{Shared Fantasy}

Zsoro
12 min readJun 14, 2018

{Game Idea}

~ Skyrim concept art

Thesis:
An open-world fantasy RPG sandbox featuring both player(s) and creator(s), i.e. PCs and GMs; a multiplayer collaboration between environment and experience. Essentially, The Elder Scrolls open world gameplay and exploration + the endless possibilities and persistent worldbuilding aspects of the pen & paper game of Dungeons & Dragons.
~ The Creators create a Skyrim-like world from the ground up, and then invite their friends to run around in it.

Setting:
Fantasy open world sandbox. Sandbox as in the specifics of the type of fantasy world is dependent upon the creator’s innumerable decisions, not unlike the game designer themselves.

Playable Character:
~ The playable character (PC) can assume the class roles of warrior, rogue, wizard, and everything in between. The PC class is as customizable as the environment is, and by the player, although the available options for those characters are dictated by the Creator.
~ The Creator(s) (ala the GM — Game Master / DM — Dungeon Master) are responsible for creating the world and everything in it.

Gameplay:
~ For PCs — 1st person or 3rd person; Realistic swordplay and spell slinging complete with incantations and hand signs OR high action, combo-style fighting — depending on the nature of the game created.
~ For GMs — Open-source toolset to construct the game world and generate world content in the game’s familiar open-world engine.

Endgame:
Persistent open world gameplay, with completely customizable dungeons, guilds, cities, quests, monsters, wars, etc. among PCs and GMs together in a multiplayer-capable world.

Inspired by ~
The Elder Scrolls

RPG Maker

Dungeons & Dragons

~ art source
~ art source

Design / System / Mechanics

The entire game experience can be designed from the ground up by a group of Creators, to be played within by friends or as many people that are interested through the internet. The primary design features of the game is in its robust customizability and collaboration between player and Creator, within the Shared Fantasy Engine — the core assets, physics, and mechanics at play in each sandbox game world to be created.
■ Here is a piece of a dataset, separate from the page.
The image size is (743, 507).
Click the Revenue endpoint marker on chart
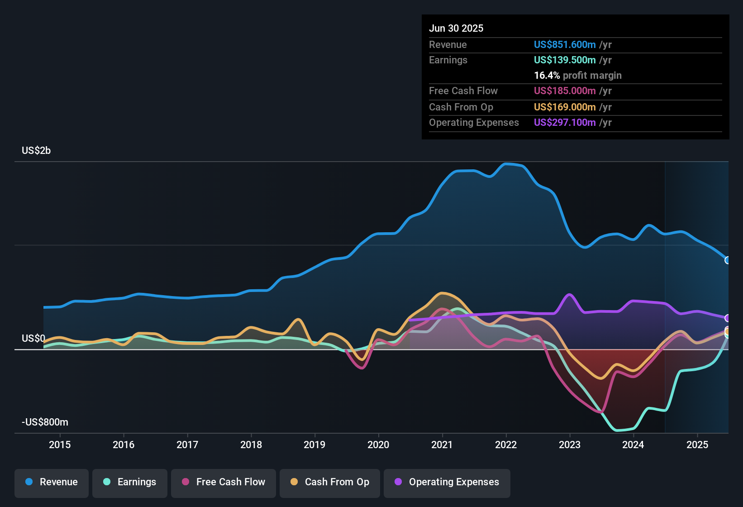[x=728, y=260]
Essentially, this game can be seen as a more robust Skyrim Creation Kit being available to players as the game itself, with all the necessary design concerning ease-of-use for the creation toolset and intuitive user interfacing being the focus of the game. The game is the clay, and the making the materials available to mold most usable it is the focus of the game design. The actual work of designing a playable narrative for the game is irrelevant because the Creator(s) will be taking care of that when they play the game, i.e. create the game world within the engine, to be played by their players. They just need to know how to create their envisioned game, and the Shared Fantasy Engine should make it as easy as possible to enact the game experience they wish to craft.

The game experience can be seen as occurring in two Phases:
~ Phase 1: The Creator(s) coming together to design their world, building out and executing that vision, and then making the world available to the chosen players or themselves. Making the game world might take an understandably long time. This presents a hefty drawback, as it leaves the players-only participants waiting. But it also works to increase the likelihood all the players would want to be involved in the game world’s collaborative creative process in some manner.

~ Phase 2: The players and Creators playing through the created game world. The Creators can observe the players in the different areas of the world for their own entertainment, charting their progress against other players in the game working through the same story thread or dungeon raid, providing tweaks to dungeons or storylines as players through them. Or they can participate in the game themselves, like a DM playing a player character in their own D&D campaign. The game world can house many players, the limits enacted by the creators for the purposes of the game experience they want the players to have. For example, it could be ~ a massively multiplayer world where every single city and regional area features dozens of players questing and interacting — or — a world where 4 players quest together or separately, perhaps getting online and playing at entirely different times, only noticeable in the world by the trail of carnage they leave behind. The experience is up to a collaborative decision between player and Creator.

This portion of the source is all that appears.